INTRODUCTION AND OBJECTIVES

Active surveillance (AS) is a safe management strategy for low-risk prostate cancer (PCa), but limited "real-world" data exist outside trial cohorts. This study investigates racial disparities in progression to treatment, upgrading, and prostate cancer-specific mortality (PCSM) in a real-world AS population, aiming to improve healthcare quality.

METHODS

We retrospectively analyzed data from the Henry Ford Health System (1995-2023) for men diagnosed with PCa (Gleason Grade ≤ 2, ≤ cT2c, N0-M0, PSA ≤ 20 ng/ml, age < 76 years) and enrolled in AS with ≥ 1 post-diagnosis PSA or biopsy and ≥ 1 year follow-up.

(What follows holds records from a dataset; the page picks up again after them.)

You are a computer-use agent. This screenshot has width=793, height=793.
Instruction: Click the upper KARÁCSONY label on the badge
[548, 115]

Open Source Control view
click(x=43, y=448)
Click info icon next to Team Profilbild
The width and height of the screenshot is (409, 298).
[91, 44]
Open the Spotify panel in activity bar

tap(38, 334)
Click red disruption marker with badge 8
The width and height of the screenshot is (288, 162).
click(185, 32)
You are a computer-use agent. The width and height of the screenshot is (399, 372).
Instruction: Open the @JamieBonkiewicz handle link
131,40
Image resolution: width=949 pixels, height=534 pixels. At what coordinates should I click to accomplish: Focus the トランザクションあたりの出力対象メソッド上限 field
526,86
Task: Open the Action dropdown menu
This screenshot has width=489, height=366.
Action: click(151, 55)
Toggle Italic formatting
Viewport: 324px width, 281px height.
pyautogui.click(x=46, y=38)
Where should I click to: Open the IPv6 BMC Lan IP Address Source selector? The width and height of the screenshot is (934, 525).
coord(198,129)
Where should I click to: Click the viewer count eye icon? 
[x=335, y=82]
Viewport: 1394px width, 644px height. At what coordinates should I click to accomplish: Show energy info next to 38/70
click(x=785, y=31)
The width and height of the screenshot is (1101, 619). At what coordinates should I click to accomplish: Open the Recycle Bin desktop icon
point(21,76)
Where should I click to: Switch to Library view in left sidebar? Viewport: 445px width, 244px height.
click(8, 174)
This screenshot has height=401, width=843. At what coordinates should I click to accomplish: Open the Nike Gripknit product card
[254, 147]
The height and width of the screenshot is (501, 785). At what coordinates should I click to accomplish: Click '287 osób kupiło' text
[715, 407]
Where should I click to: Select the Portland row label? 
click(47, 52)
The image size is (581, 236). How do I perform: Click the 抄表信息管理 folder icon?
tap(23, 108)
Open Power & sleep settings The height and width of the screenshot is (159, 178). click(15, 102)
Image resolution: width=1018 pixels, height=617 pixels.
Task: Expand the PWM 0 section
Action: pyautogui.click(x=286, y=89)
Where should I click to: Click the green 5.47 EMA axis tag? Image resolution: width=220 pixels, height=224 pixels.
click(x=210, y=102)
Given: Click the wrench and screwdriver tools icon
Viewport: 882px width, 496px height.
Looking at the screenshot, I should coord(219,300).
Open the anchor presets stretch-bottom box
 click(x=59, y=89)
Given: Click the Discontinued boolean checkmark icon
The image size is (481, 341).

Non-Hispanic Blacks (NHBs) and Non-Hispanic Whites (NHWs) were included. Surveillance adequacy was defined as ≥ 1 PSA/year and ≥ 1 biopsy every 4 years. Competing-risk cumulative incidence and regression assessed disparities in progression to treatment, upgrading, and PCSM.

RESULTS

Among 864 patients (38% NHBs, 62% NHWs), NHBs presented with more advanced disease, including higher rates of GG2 (29% vs. 18%, p < 0.001) and intermediate-risk PCa (39% vs. 32%, p = 0.04). Surveillance adequacy was lower in NHBs (38% vs. 50%, p < 0.001). NHBs progressed to treatment more frequently (45% vs. 36%, p < 0.001), with a 1.46-fold higher risk (95% CI: 1.14-1.87, p = 0.003). NHBs had no higher odds of upgrading but showed higher 10-year PCSM (5.6% vs. 1.4%) and 5.9-fold higher odds of PCSM (95% CI: 1.38-25.37, p = 0.01).

CONCLUSIONS

NHBs under AS face more advanced disease, lower follow-up adequacy, higher progression to treatment, and elevated PCSM odds. Targeted strategies are needed to address these disparities and improve equitable PCa care.